Required work -> When you print the records, keep every line identical to the original.

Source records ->

___

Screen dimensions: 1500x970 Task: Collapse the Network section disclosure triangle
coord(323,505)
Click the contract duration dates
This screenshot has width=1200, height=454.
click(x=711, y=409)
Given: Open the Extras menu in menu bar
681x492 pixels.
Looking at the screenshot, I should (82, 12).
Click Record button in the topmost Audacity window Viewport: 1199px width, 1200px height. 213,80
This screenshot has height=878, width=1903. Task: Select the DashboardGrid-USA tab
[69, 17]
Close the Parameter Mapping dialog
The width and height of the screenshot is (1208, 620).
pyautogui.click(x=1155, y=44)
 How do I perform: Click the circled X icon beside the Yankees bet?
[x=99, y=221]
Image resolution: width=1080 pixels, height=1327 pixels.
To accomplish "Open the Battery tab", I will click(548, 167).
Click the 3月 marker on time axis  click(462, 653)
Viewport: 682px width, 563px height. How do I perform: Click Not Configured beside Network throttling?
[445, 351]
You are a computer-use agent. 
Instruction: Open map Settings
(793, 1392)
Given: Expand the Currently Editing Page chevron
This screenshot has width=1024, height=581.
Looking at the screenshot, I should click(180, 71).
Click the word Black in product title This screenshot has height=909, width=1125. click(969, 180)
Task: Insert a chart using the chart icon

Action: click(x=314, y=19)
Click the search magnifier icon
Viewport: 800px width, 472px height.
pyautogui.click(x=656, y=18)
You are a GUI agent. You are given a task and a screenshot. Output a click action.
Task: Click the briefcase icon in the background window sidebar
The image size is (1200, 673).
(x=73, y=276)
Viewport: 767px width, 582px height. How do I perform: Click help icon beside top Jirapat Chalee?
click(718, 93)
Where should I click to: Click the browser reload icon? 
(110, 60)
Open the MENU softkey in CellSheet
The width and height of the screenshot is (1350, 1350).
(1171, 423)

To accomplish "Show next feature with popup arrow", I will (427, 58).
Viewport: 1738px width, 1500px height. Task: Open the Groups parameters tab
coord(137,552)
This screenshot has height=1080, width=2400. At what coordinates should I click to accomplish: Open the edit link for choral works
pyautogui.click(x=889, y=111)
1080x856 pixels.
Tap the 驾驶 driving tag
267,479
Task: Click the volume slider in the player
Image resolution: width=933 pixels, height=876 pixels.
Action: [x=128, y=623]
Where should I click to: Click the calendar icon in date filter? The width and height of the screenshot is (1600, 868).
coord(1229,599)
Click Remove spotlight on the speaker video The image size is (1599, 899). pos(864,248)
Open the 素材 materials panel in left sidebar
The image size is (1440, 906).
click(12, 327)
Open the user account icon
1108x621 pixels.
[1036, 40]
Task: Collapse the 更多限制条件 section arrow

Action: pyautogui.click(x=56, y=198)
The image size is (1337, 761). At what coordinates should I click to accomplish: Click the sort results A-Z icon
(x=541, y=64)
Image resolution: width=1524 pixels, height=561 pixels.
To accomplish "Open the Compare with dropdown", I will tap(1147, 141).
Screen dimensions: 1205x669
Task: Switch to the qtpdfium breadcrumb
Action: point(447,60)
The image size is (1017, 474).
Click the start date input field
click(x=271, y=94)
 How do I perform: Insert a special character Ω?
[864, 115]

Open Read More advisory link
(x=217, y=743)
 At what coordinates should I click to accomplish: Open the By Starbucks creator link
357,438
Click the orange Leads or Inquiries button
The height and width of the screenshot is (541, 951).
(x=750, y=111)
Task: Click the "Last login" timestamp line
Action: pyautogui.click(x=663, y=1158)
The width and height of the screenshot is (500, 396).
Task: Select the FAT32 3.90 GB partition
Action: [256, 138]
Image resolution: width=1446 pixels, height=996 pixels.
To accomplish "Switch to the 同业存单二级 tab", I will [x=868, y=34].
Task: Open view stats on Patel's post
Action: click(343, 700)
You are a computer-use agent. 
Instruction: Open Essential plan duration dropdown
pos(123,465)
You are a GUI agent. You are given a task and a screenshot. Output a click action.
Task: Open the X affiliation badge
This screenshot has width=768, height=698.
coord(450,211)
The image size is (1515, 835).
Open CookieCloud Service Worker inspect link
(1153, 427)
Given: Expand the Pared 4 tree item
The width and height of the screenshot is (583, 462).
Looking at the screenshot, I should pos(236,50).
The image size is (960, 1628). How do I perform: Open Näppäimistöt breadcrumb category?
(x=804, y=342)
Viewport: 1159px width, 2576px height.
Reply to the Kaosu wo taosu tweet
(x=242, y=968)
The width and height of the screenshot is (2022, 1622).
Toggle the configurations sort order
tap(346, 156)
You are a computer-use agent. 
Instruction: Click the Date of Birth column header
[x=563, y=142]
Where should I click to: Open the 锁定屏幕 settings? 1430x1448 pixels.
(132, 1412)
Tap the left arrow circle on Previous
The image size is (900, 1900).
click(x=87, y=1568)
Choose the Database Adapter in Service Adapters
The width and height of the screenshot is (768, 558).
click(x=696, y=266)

___

Exercise output ->
Screen dimensions: 1500x970 Task: Collapse the Network section disclosure triangle
coord(323,505)
Click the contract duration dates
This screenshot has width=1200, height=454.
click(x=711, y=409)
Given: Open the Extras menu in menu bar
681x492 pixels.
Looking at the screenshot, I should (82, 12).
Click Record button in the topmost Audacity window Viewport: 1199px width, 1200px height. 213,80
This screenshot has height=878, width=1903. Task: Select the DashboardGrid-USA tab
[69, 17]
Close the Parameter Mapping dialog
The width and height of the screenshot is (1208, 620).
pyautogui.click(x=1155, y=44)
 How do I perform: Click the circled X icon beside the Yankees bet?
[x=99, y=221]
Image resolution: width=1080 pixels, height=1327 pixels.
To accomplish "Open the Battery tab", I will click(548, 167).
Click the 3月 marker on time axis  click(462, 653)
Viewport: 682px width, 563px height. How do I perform: Click Not Configured beside Network throttling?
[445, 351]
You are a computer-use agent. 
Instruction: Open map Settings
(793, 1392)
Given: Expand the Currently Editing Page chevron
This screenshot has width=1024, height=581.
Looking at the screenshot, I should click(180, 71).
Click the word Black in product title This screenshot has height=909, width=1125. click(969, 180)
Task: Insert a chart using the chart icon

Action: click(x=314, y=19)
Click the search magnifier icon
Viewport: 800px width, 472px height.
pyautogui.click(x=656, y=18)
You are a GUI agent. You are given a task and a screenshot. Output a click action.
Task: Click the briefcase icon in the background window sidebar
The image size is (1200, 673).
(x=73, y=276)
Viewport: 767px width, 582px height. How do I perform: Click help icon beside top Jirapat Chalee?
click(718, 93)
Where should I click to: Click the browser reload icon? 
(110, 60)
Open the MENU softkey in CellSheet
The width and height of the screenshot is (1350, 1350).
(1171, 423)

To accomplish "Show next feature with popup arrow", I will (427, 58).
Viewport: 1738px width, 1500px height. Task: Open the Groups parameters tab
coord(137,552)
This screenshot has height=1080, width=2400. At what coordinates should I click to accomplish: Open the edit link for choral works
pyautogui.click(x=889, y=111)
1080x856 pixels.
Tap the 驾驶 driving tag
267,479
Task: Click the volume slider in the player
Image resolution: width=933 pixels, height=876 pixels.
Action: [x=128, y=623]
Where should I click to: Click the calendar icon in date filter? The width and height of the screenshot is (1600, 868).
coord(1229,599)
Click Remove spotlight on the speaker video The image size is (1599, 899). pos(864,248)
Open the 素材 materials panel in left sidebar
The image size is (1440, 906).
click(12, 327)
Open the user account icon
1108x621 pixels.
[1036, 40]
Task: Collapse the 更多限制条件 section arrow

Action: pyautogui.click(x=56, y=198)
The image size is (1337, 761). At what coordinates should I click to accomplish: Click the sort results A-Z icon
(x=541, y=64)
Image resolution: width=1524 pixels, height=561 pixels.
To accomplish "Open the Compare with dropdown", I will tap(1147, 141).
Screen dimensions: 1205x669
Task: Switch to the qtpdfium breadcrumb
Action: point(447,60)
The image size is (1017, 474).
Click the start date input field
click(x=271, y=94)
 How do I perform: Insert a special character Ω?
[864, 115]

Open Read More advisory link
(x=217, y=743)
 At what coordinates should I click to accomplish: Open the By Starbucks creator link
357,438
Click the orange Leads or Inquiries button
The height and width of the screenshot is (541, 951).
(x=750, y=111)
Task: Click the "Last login" timestamp line
Action: pyautogui.click(x=663, y=1158)
The width and height of the screenshot is (500, 396).
Task: Select the FAT32 3.90 GB partition
Action: [256, 138]
Image resolution: width=1446 pixels, height=996 pixels.
To accomplish "Switch to the 同业存单二级 tab", I will [x=868, y=34].
Task: Open view stats on Patel's post
Action: click(343, 700)
You are a computer-use agent. 
Instruction: Open Essential plan duration dropdown
pos(123,465)
You are a GUI agent. You are given a task and a screenshot. Output a click action.
Task: Open the X affiliation badge
This screenshot has width=768, height=698.
coord(450,211)
The image size is (1515, 835).
Open CookieCloud Service Worker inspect link
(1153, 427)
Given: Expand the Pared 4 tree item
The width and height of the screenshot is (583, 462).
Looking at the screenshot, I should pos(236,50).
The image size is (960, 1628). How do I perform: Open Näppäimistöt breadcrumb category?
(x=804, y=342)
Viewport: 1159px width, 2576px height.
Reply to the Kaosu wo taosu tweet
(x=242, y=968)
The width and height of the screenshot is (2022, 1622).
Toggle the configurations sort order
tap(346, 156)
You are a computer-use agent. 
Instruction: Click the Date of Birth column header
[x=563, y=142]
Where should I click to: Open the 锁定屏幕 settings? 1430x1448 pixels.
(132, 1412)
Tap the left arrow circle on Previous
The image size is (900, 1900).
click(x=87, y=1568)
Choose the Database Adapter in Service Adapters
The width and height of the screenshot is (768, 558).
click(x=696, y=266)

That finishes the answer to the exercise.